Indian Style Filled Bread Rolls
|Soft white bread slice/Whole wheat bread||24|
|Vegetable oil||2 Cup (32 tbs) (For Deep Frying)|
|Mashed potatoes||2 1⁄2 Cup (40 tbs) (Not Instant)|
|Peas||1⁄2 Cup (8 tbs), frozen and thawed or parboiled (Fresh)|
|Chopped fresh coriander/1/4 cup chopped fresh parsley||1 1⁄2 Tablespoon|
|Onion||1 , finely chopped|
|Grated ginger||1 1⁄2 Teaspoon|
|Garam masala||1⁄2 Teaspoon|
|Crushed pomegranate seeds||1⁄2 Teaspoon|
Trim crusts from bread with a sharp knife and set aside.

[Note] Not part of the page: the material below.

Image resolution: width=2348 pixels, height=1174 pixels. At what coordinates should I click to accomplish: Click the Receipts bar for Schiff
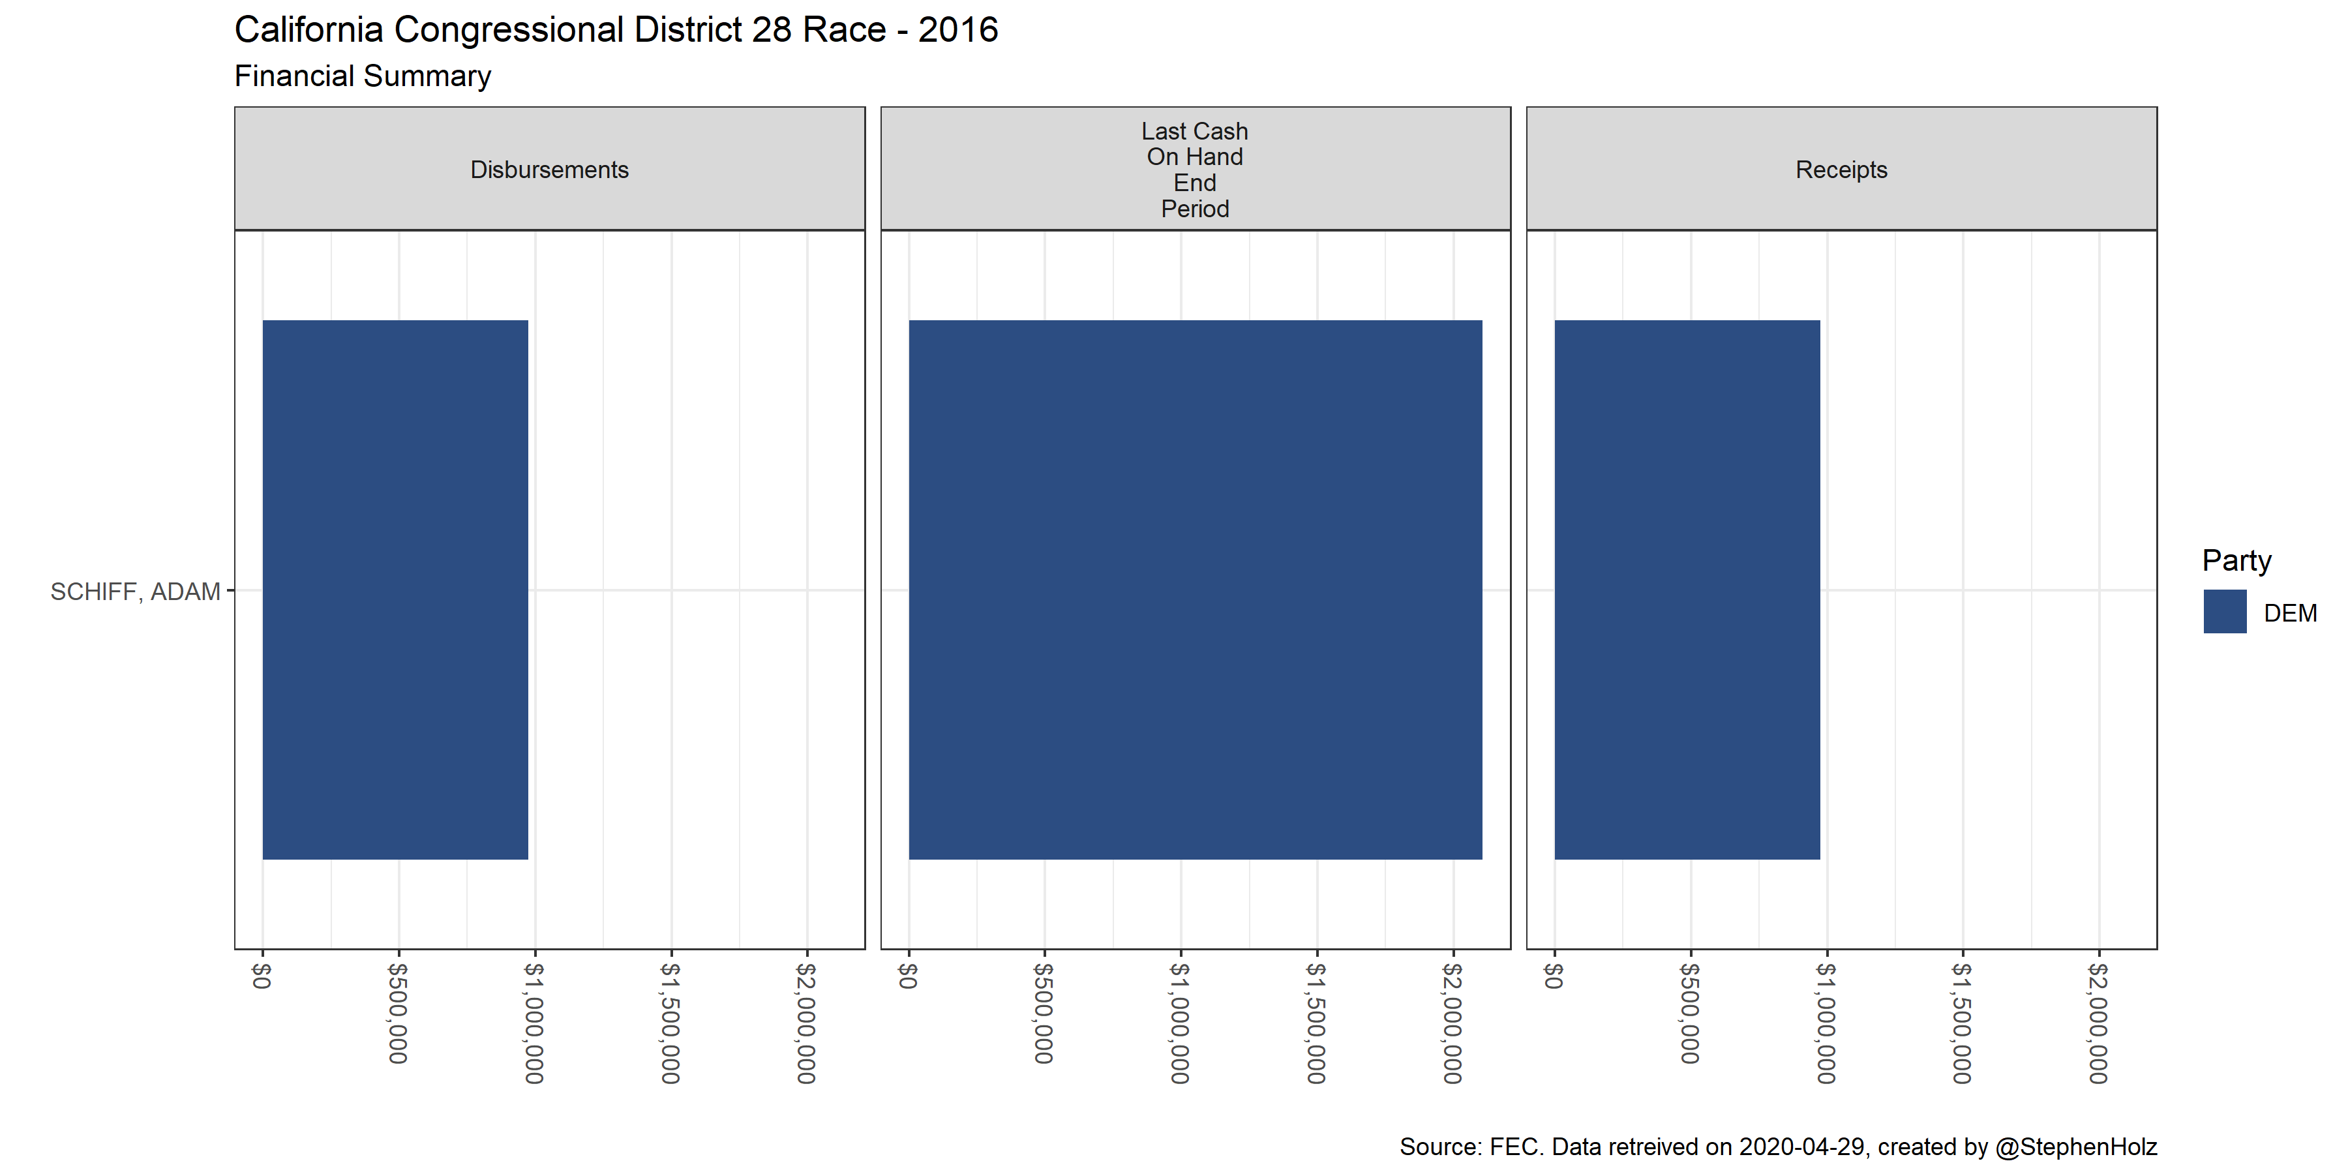coord(1686,589)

Combine filling ingredients in a bowl and mix well. Set aside.
Dip each slice of bread quickly into a bowl of water, moistening both sides at once. Gently press each slice between both hands, flattening it and squeezing out excess water.
Lay bread slices on a flat surface and, depending on the size of the bread, place 1 to 2 heaping tablespoons of filling in the center of each slice. Fold the four corners of the bread up so they meet in the center, covering all the filling. Gently roll the filled bread between the palms of your hands to form a cylinder with tapered ends. All edges should be smoothly sealed.
Deep-fry in hot vegetable oil (375° F.), a few at a time, until golden brown. Serve at once with chutney or ketchup.